__Extract to read__
Passport to the 21st Century
John Seely Brown, Steve Denning, 
Katalina Groh, Larry Prusak: 
Four of the world's leading thinkers
explore the role of storytelling in the world

 I Introduction to storytelling I John Seely Brown on science I Steve Denning on change I Katalina Groh on video
Larry Prusak on organization I Discussion I | Contact us | Bibliography on storytelling

The film-maker as storyteller: Katalina Groh
Making others powerful

Ben Zander: And we all know the feeling of radiating possibility. It’s that excitement, that energy, that feeling that we’re all in it together. A sense of awe, a sense of beauty. In the place of possibility, our eyes shine. I had an amazing discovery when I was about forty-five. I’m a little embarrassed how old I was when I made this shattering realization. But I’ll tell you what it was. 
This was what I discovered. The conductor of an orchestra doesn’t make a sound. He’s the only musician who doesn’t make a sound. Right? So he depends for his power, and his power is very great, and his picture appears on the front of the record jacket in various poses. But he depends for his power on his ability to make other people powerful. 
   That was a phenomenal realization for me. Because I realized that my job was to enliven possibility, to awake possibility in other people. 
   And when I got that, I of course began to be very interested in how effective I was in doing that. 

   And the only way I could think of doing that was to look at the eyes of the people in the orchestra around me. And if they were lit up, I could say, “Great! We’re doing it!” And if they weren’t, I got to ask myself the question, “Who am I being that the eyes of my orchestra players are not lit up?”

__Given records__
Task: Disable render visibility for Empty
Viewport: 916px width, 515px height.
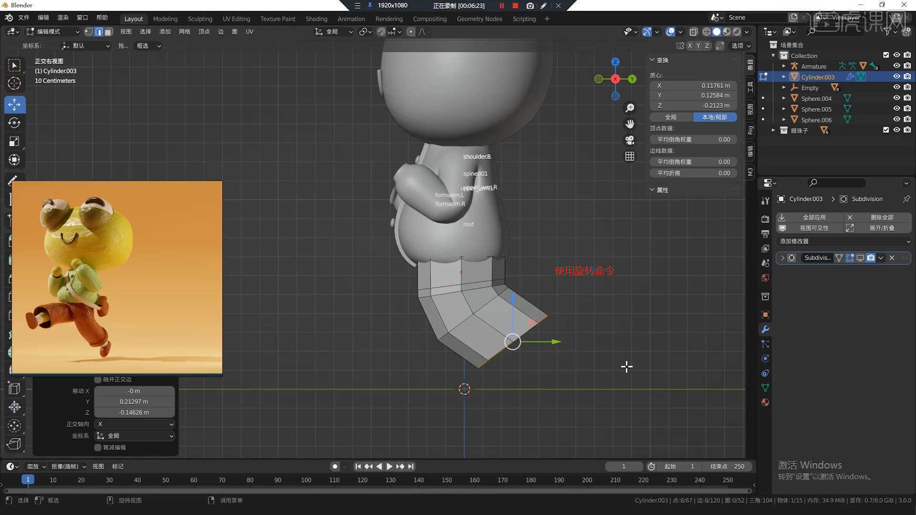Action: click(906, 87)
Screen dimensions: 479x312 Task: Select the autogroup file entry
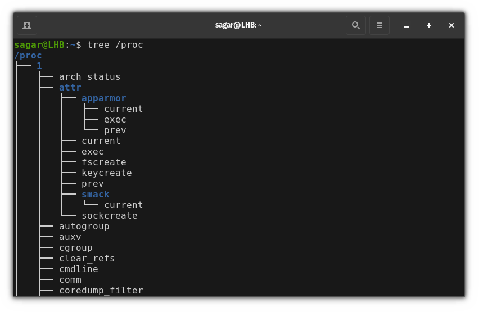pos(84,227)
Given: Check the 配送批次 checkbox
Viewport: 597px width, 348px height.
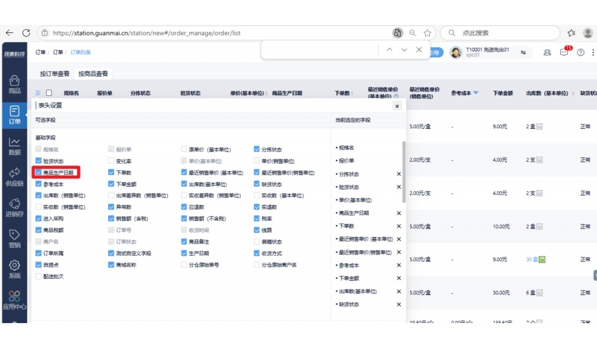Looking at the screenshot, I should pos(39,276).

==

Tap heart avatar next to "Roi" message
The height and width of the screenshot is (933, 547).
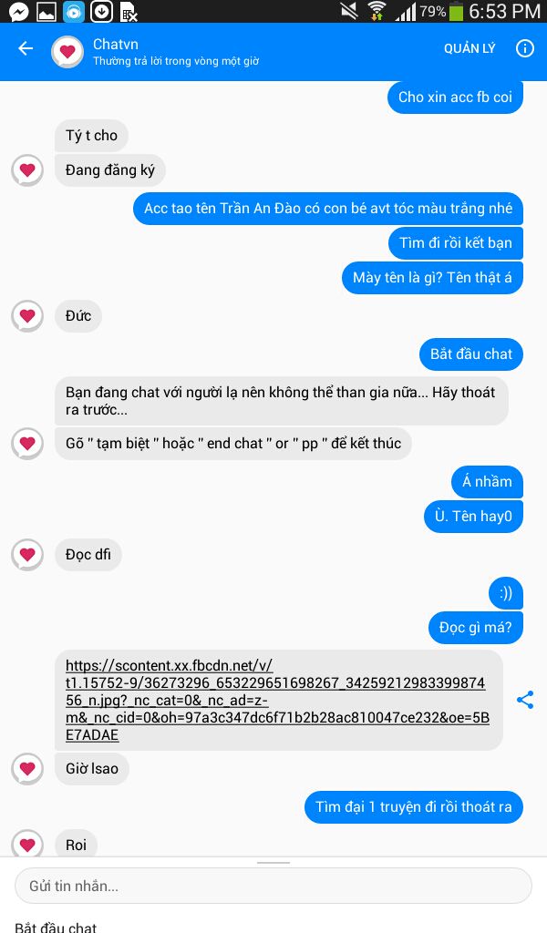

--

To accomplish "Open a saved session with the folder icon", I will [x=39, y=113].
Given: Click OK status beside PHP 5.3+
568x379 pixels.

__Stated goal__
Answer these from the storytelling page:
(a) At about what age did Ben Zander make his discovery?
(b) According to Zander, what is the conductor the only musician in an orchestra not to do?
(c) What did Zander look at to judge how well he was awakening possibility in others?

__Result below__
(a) About forty-five.
(b) Make a sound.
(c) The eyes of the people in the orchestra around him.